I have a struct which I need to convert to byte buffer. Currently I'm using bytemuck crate to get this done, but I'm getting an error

#[derive(bytemuck::NoUninit, Clone, Copy)]
#[repr(C)]
pub struct Data {
    pub msg_id: u16,

    pub id: [u8; 128],

    pub a: f64,
    pub b: f64,
    pub c: f64,
    pub d: f64,
    pub e: f64,
    pub f: f64,
    pub g: f64,
}

fn main() {
    
}

Error

error[E0512]: cannot transmute between types of different sizes, or dependently-sized types
 --> src/main.rs:3:12
  |
3 | pub struct Data {
  |            ^^^^
  |
  = note: source type: `Data` (1536 bits)
  = note: target type: `TypeWithoutPadding` (1488 bits)

For more information about this error, try `rustc --explain E0512`.
error: could not compile `playground` (bin "playground") due to previous error
like image 615
Harry Avatar asked Oct 25 '25 01:10

Harry


1 Answers

You have 130 bytes of data followed by a f64, which has alignment 8. 130 mod 8 = 2, so (per the repr(C) layout rules) there will be padding bytes placed between id and a. Padding bytes are always uninitialized, so they do not qualify for being bytemuck::NoUninit.

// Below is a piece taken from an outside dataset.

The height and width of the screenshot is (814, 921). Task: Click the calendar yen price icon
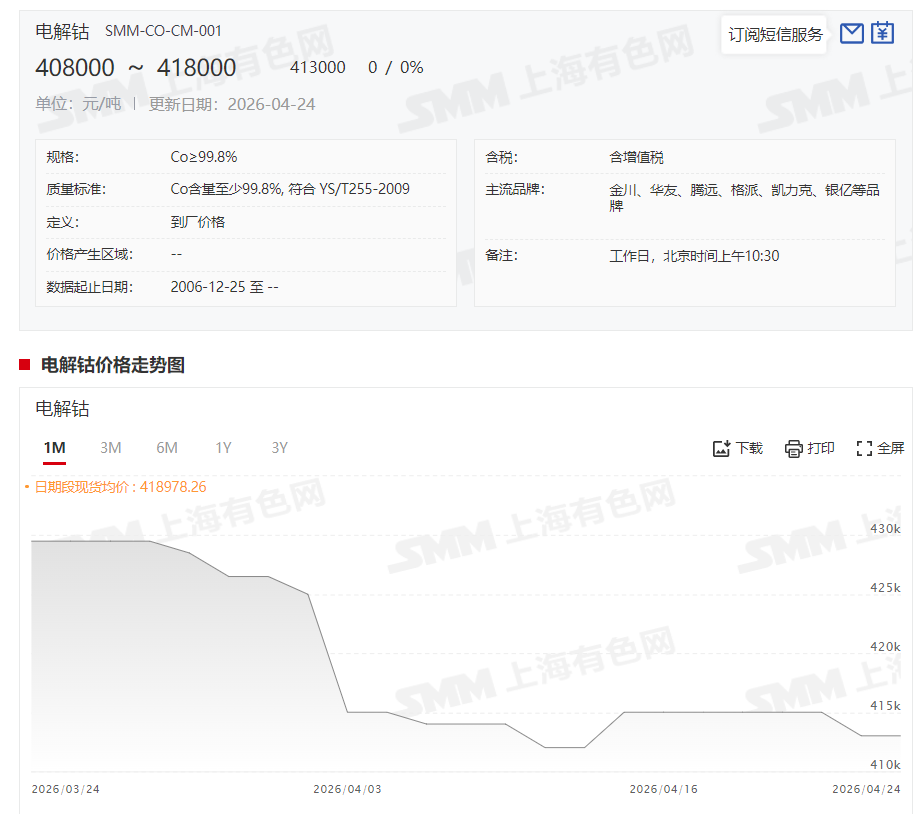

You must change your struct declaration so that it actually does not have uninitialized bytes. In some cases, you could do this by reordering the fields, but here that would leave you with padding at the end of the struct (because in Rust, a type's size is always a multiple of its alignment). Therefore, you will have to insert 6 bytes of explicit “padding”, so that the total byte size of the fields before the first f64 is a multiple of 8:

pub struct Data {
    pub msg_id: u16,
    pub _padding: [u8; 6],

    pub id: [u8; 128],

    pub a: f64,
    pub b: f64,
    pub c: f64,
    pub d: f64,
    pub e: f64,
    pub f: f64,
    pub g: f64,
}

This _padding field can be set to [0; 6] or whatever value you like; the important thing is that the language considers it to have a specific value, not be uninitialized, which is the property that bytemuck::NoUninit requires.

Of course, if you can find a use for those extra bytes, or a way to remove 2 bytes, that's even better.